→ **WHAT YOU NEED TO DO**: Your task is to print, exactly and only, the lines from the start of the entries below through the line with "The image size is (1372, 886).". Include both ends, but skip the pictures.

§ §

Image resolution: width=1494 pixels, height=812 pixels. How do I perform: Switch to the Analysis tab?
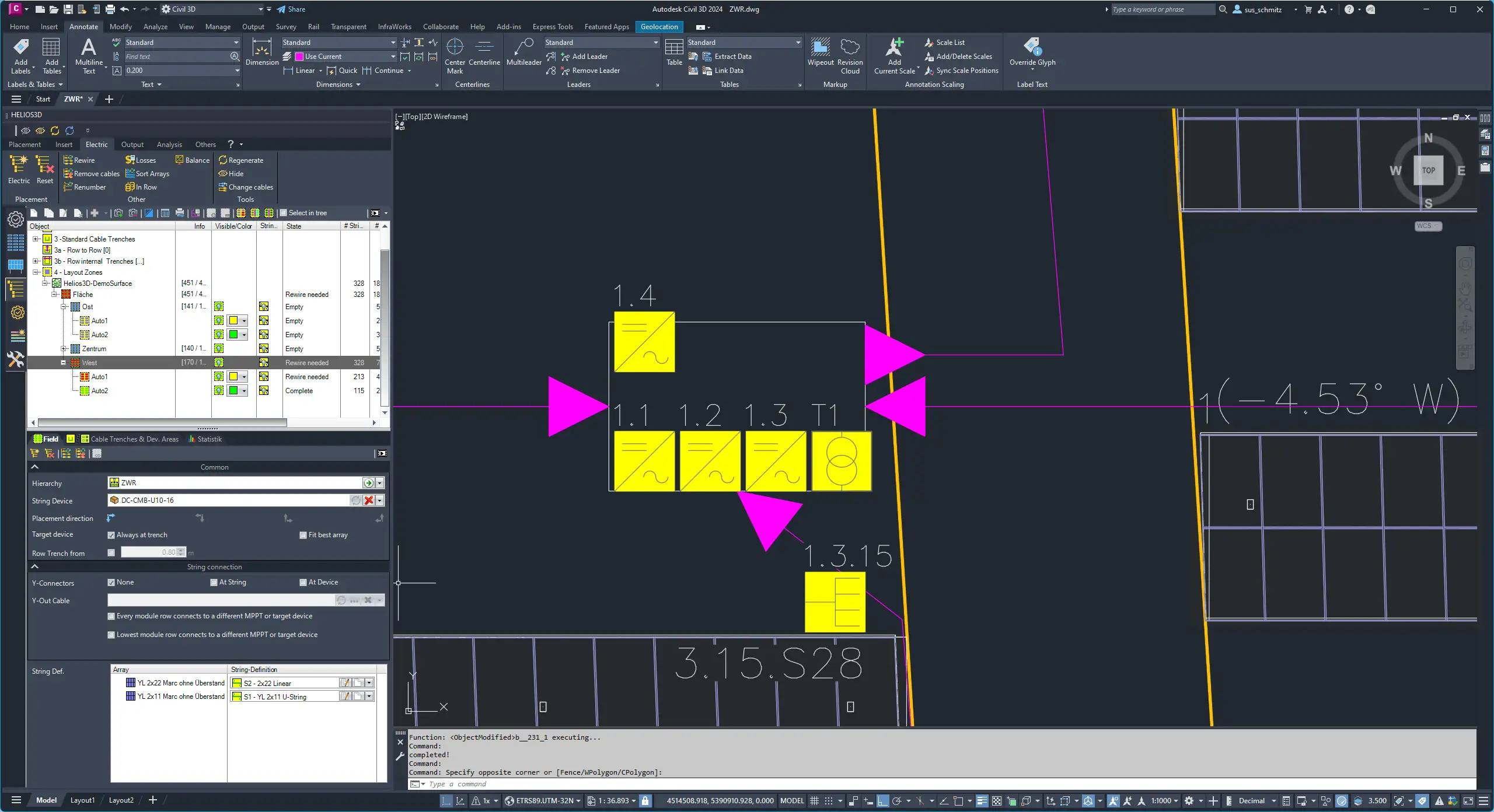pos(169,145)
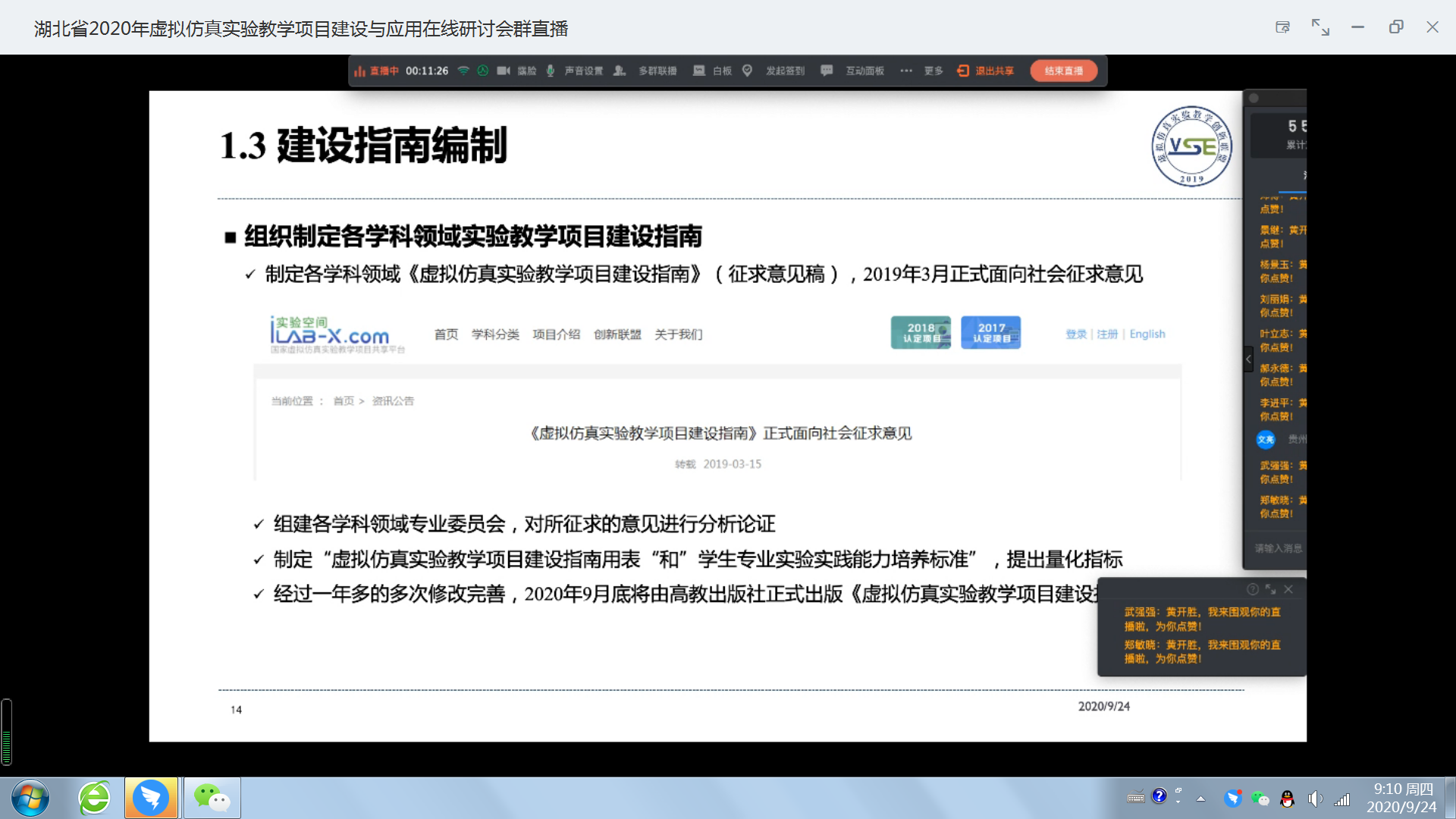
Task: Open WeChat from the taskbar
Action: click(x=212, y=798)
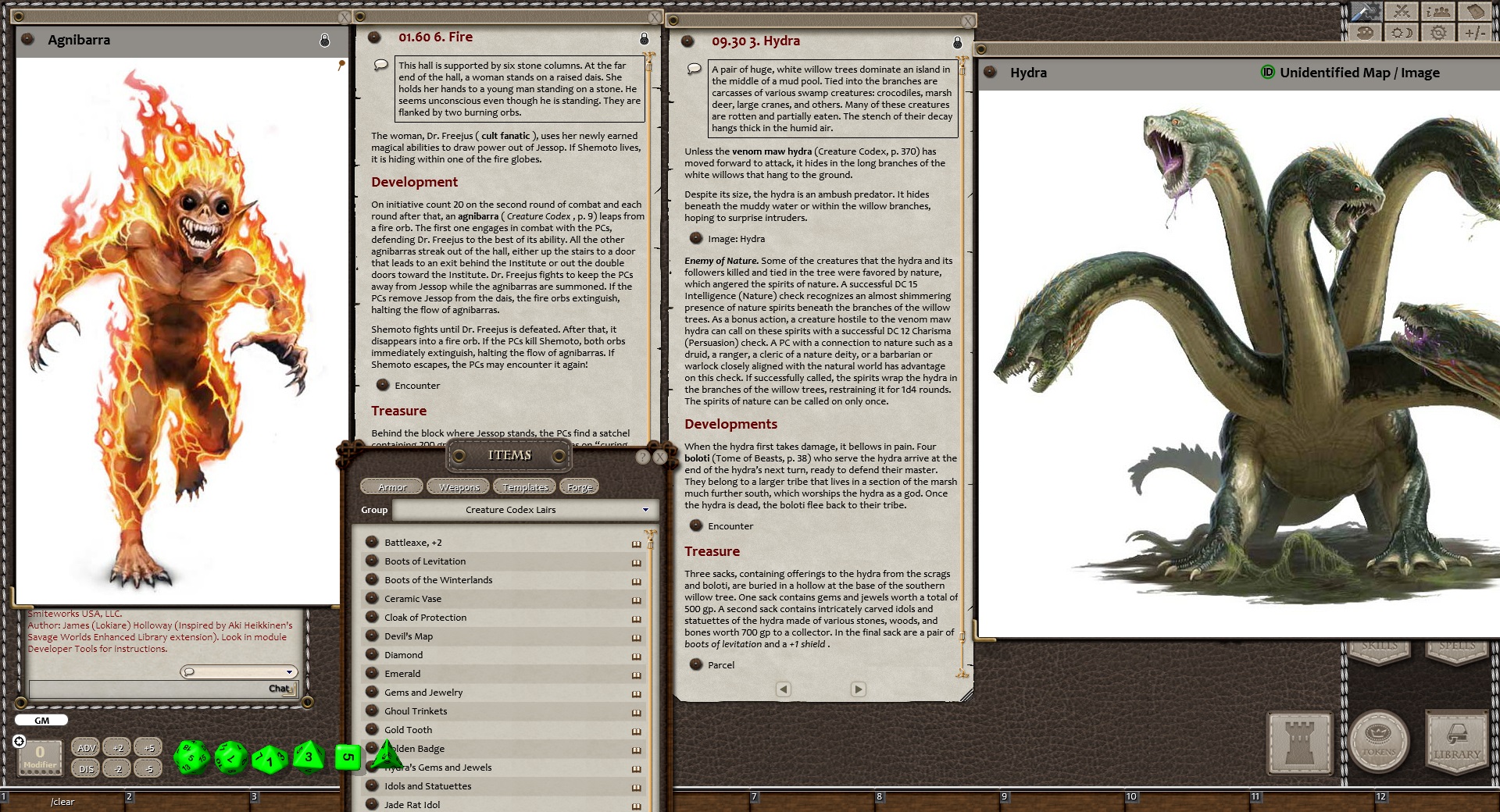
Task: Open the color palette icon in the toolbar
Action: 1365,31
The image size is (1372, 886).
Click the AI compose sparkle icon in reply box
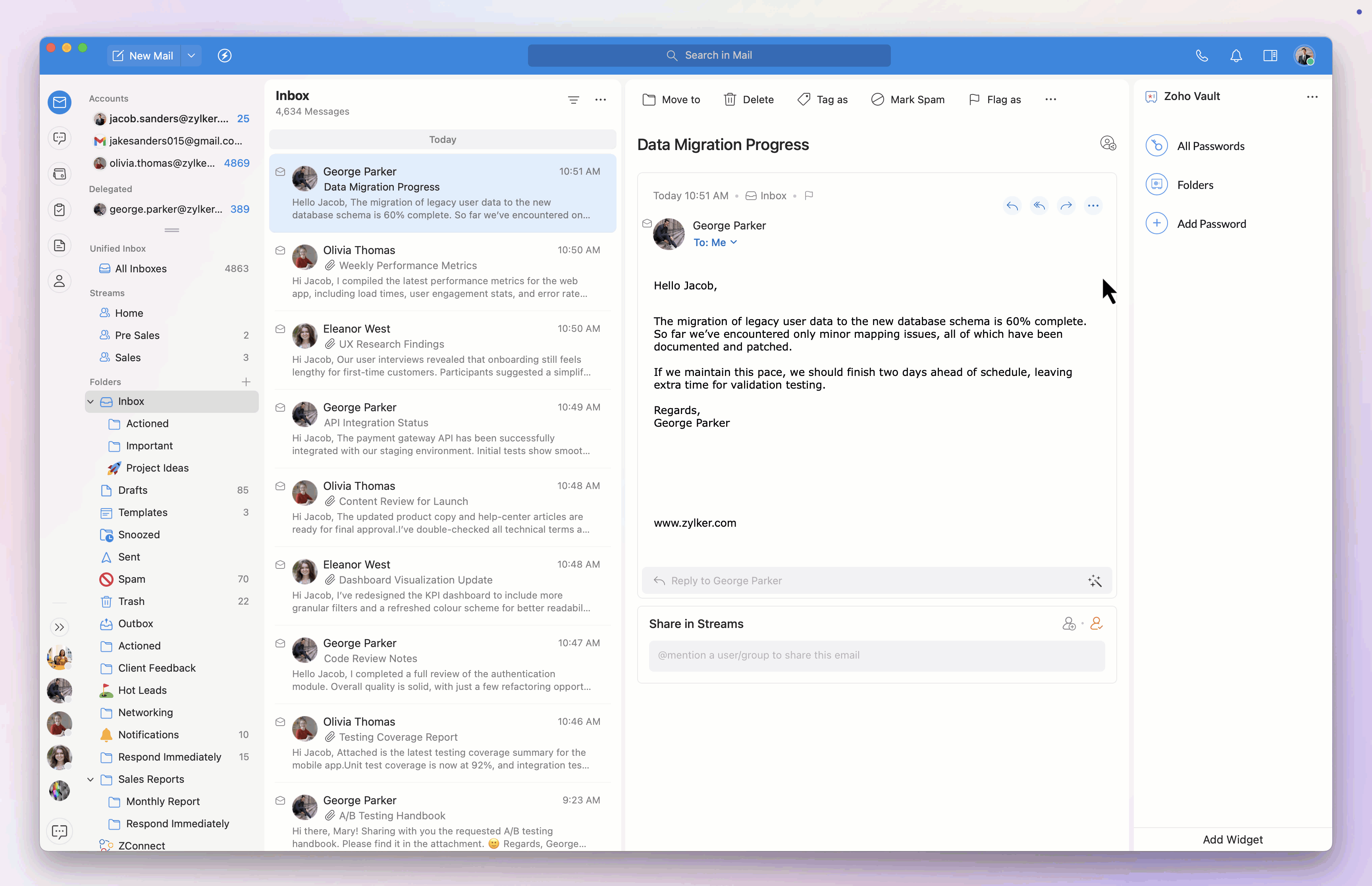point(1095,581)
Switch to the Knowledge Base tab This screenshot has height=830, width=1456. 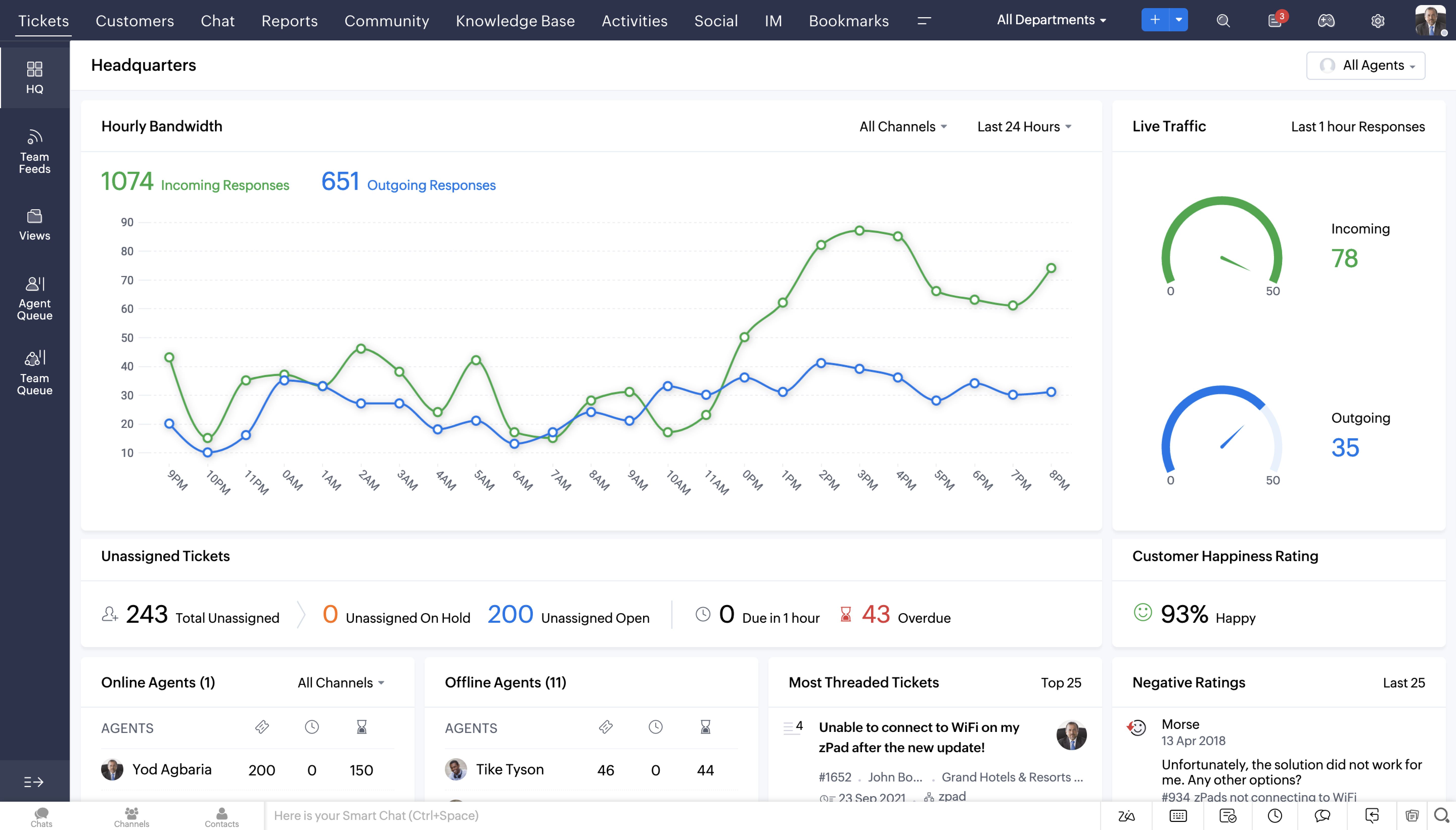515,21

§ §

→ **EXPECTED ANSWER**:
Image resolution: width=1494 pixels, height=812 pixels. How do I perform: Switch to the Analysis tab?
pos(169,145)
Task: Open WeChat from the taskbar
Action: click(x=212, y=798)
Task: Open the color palette icon in the toolbar
Action: 1365,31
The image size is (1372, 886).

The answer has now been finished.